Once it generated the text, I copy-pasted it and saved it in the tech.txt file, which we will use throughout the tutorial.

Lastly, a basic understanding of the grep command is a must. You can check out 16 grep command examples to refresh your knowledge. We’ll also introduce the grep command briefly to get you started.

Syntax and Examples of grep Command

The grep command syntax is simple.

$ grep -options [regex/pattern] [files]

As you can notice, it expects a pattern and the list of files you want to run the command.

There’re plenty of grep options available that modify its functionality. These include:

  • – i: ignore cases
  • -r: do recursive search
  • -w: perform a search to find whole words only
  • -v: display all the non-matching lines
  • -n: display all the matching line numbers
  • -l: print the file names 
  • –color: colored result output
  • -c: shows match count for the pattern used

#1. Search for a Whole Word

You’ll need to use the -w argument with grep for a whole word search. By using it, you bypass any strings that match the given pattern.

$ grep -w ‘tech\|5G’ tech.txt
grep -w arguemnt

As you can see, the command results in an output where it searches for two words, “5G” and “tech,” throughout the text. It then marks them with red color.

Here, the | pipe symbol is escaped so that grep doesn’t process it as a metacharacter.

To do a case-insensitive search, use grep with the -i argument.

$ grep -i ‘tech’ tech.txt
grep -i argument

The command searches for any case-insensitive instance of the “tech” string, be it a complete word or part of it.

To display all the lines that don’t contain a given pattern, you’ll need to use the -v argument.

$ grep -v ‘tech’ tech.txt
grep -v argument

The output shows all the lines that don’t contain the word “tech.” Also you’ll see empty lines as well. These lines are the lines that are after a paragraph. 

To do a recursive search, use the  -r argument with grep.

$ grep -R ‘error\|warning’ /var/log/*.log

/var/log/bootstrap.log:2023-01-03 21:40:18 URL:http://ftpmaster.internal/ubuntu/pool/main/libg/libgpg-error/libgpg-erro 0_1.43-3_amd64.deb [69684/69684] -> "/build/chroot//var/cache/apt/archives/partial/libgpg-error0_1.43-3_amd64.deb" [1]

/var/log/bootstrap.log:dpkg: warning: parsing file '/var/lib/dpkg/status' near line 5 package 'dpkg':

/var/log/bootstrap.log:dpkg: warning: parsing file '/var/lib/dpkg/status' near line 5 package 'dpkg':

/var/log/bootstrap.log:dpkg: warning: parsing file '/var/lib/dpkg/status' near line 24 package 'dpkg':

/var/log/bootstrap.log:dpkg: warning: parsing file '/var/lib/dpkg/status' near line 24 package 'dpkg':

/var/log/bootstrap.log:dpkg: warning: ignoring pre-dependency problem!

### Data excerpt
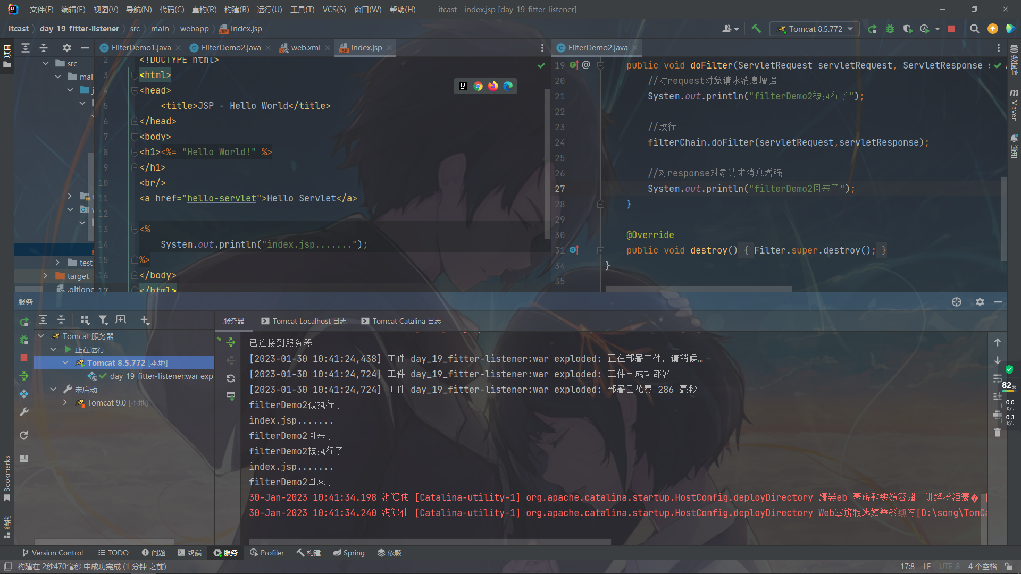Image resolution: width=1021 pixels, height=574 pixels.
Task: Open index.jsp in Firefox browser icon
Action: (x=493, y=86)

### Work to complete
From the grep tutorial, quote word for word the part that begins with the words containing "You’ll need to use the -w" and ends with "the -i argument.".

### Result below
You’ll need to use the -w argument with grep for a whole word search. By using it, you bypass any strings that match the given pattern.

$ grep -w ‘tech\|5G’ tech.txt
grep -w arguemnt

As you can see, the command results in an output where it searches for two words, “5G” and “tech,” throughout the text. It then marks them with red color.

Here, the | pipe symbol is escaped so that grep doesn’t process it as a metacharacter.

To do a case-insensitive search, use grep with the -i argument.